Honeywell raised its annual forecasts after beating Wall Street expectations for second-quarter results on Thursday, buoyed by strong demand for its aerospace parts and maintenance services.
Shares of the company rose 1.5 per cent in premarket trading.
The company, which supplies avionics and flight control systems to Boeing and Airbus, has benefited from rising demand as planemakers ramp production after long delays due to supply chain issues.
Honeywell has also capitalized on a shortage of new jets, providing aircraft maintenance and repair services as airlines continue to fly an older, cost-intensive fleet.
The company’s aerospace division, its biggest revenue generator, posted a 10.7 per cent jump in sales to US$4.31 billion in the second quarter.
Honeywell now sees 2025 adjusted profit per share between US$10.45 and $10.65, up from its previous forecast of US$10.20 to US$10.50.
The company also raised its revenue outlook and now expects between US$40.8 billion and US$41.3 billion for the year, up from the US$39.6 billion and US$40.5 billion it had previously forecast.
The engines-to-switches conglomerate has been in the process of streamlining its portfolio under CEO Vimal Kapur, making acquisitions as well as shedding assets weighing on its business.
After pressure from activist investor Elliott Management, Honeywell in February announced plans to separate its businesses.

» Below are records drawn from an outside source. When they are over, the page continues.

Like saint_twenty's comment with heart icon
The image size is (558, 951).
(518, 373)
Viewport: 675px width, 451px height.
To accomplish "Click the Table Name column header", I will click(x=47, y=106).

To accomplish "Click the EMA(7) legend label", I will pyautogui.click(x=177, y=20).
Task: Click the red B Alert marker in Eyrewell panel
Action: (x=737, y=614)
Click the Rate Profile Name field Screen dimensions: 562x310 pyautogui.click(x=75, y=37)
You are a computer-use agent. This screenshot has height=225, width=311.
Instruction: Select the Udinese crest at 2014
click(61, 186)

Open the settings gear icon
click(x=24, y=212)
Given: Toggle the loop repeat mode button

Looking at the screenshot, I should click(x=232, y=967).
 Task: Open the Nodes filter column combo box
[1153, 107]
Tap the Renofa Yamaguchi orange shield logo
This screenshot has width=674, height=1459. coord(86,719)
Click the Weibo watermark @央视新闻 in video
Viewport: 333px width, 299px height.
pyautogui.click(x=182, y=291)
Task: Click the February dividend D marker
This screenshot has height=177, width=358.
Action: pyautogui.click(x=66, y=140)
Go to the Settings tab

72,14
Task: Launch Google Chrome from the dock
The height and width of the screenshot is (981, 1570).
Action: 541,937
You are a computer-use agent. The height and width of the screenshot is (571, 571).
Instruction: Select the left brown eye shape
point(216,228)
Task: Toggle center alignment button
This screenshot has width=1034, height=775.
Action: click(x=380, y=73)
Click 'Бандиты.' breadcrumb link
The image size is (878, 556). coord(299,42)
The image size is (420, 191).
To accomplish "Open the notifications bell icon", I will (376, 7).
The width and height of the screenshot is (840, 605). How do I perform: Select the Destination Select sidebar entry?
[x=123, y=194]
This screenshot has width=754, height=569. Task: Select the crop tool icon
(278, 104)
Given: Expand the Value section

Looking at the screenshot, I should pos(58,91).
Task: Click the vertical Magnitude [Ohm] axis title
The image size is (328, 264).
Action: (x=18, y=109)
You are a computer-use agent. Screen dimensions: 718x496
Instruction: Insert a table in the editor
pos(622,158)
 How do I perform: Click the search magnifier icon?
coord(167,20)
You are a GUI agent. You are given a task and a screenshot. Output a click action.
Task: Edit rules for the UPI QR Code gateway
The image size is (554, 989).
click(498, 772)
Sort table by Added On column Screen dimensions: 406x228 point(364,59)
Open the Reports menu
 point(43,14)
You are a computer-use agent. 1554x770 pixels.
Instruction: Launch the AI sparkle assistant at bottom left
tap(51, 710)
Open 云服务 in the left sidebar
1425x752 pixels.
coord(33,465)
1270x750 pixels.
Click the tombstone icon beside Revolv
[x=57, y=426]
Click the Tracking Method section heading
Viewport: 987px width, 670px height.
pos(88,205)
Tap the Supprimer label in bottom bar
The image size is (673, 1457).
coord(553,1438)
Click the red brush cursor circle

The company will spin off its aerospace business and retain the automation segment, which will be led by Kapur.
Honeywell is reviewing alternatives for its productivity solutions and services unit and the warehouse and workflow solutions division, which have been a drag on the company’s earnings in the past few quarters.
The industrial automation unit, which houses the businesses, reported a five per cent fall in sales in the second quarter.
Total sales, meanwhile, rose 8.1 per cent to US$10.35 billion, exceeding analysts’ average estimate of US$10.07 billion, per data compiled by LSEG.
Honeywell reported an adjusted profit of US$2.75 per share, also beating analysts’ expectations of US$2.66.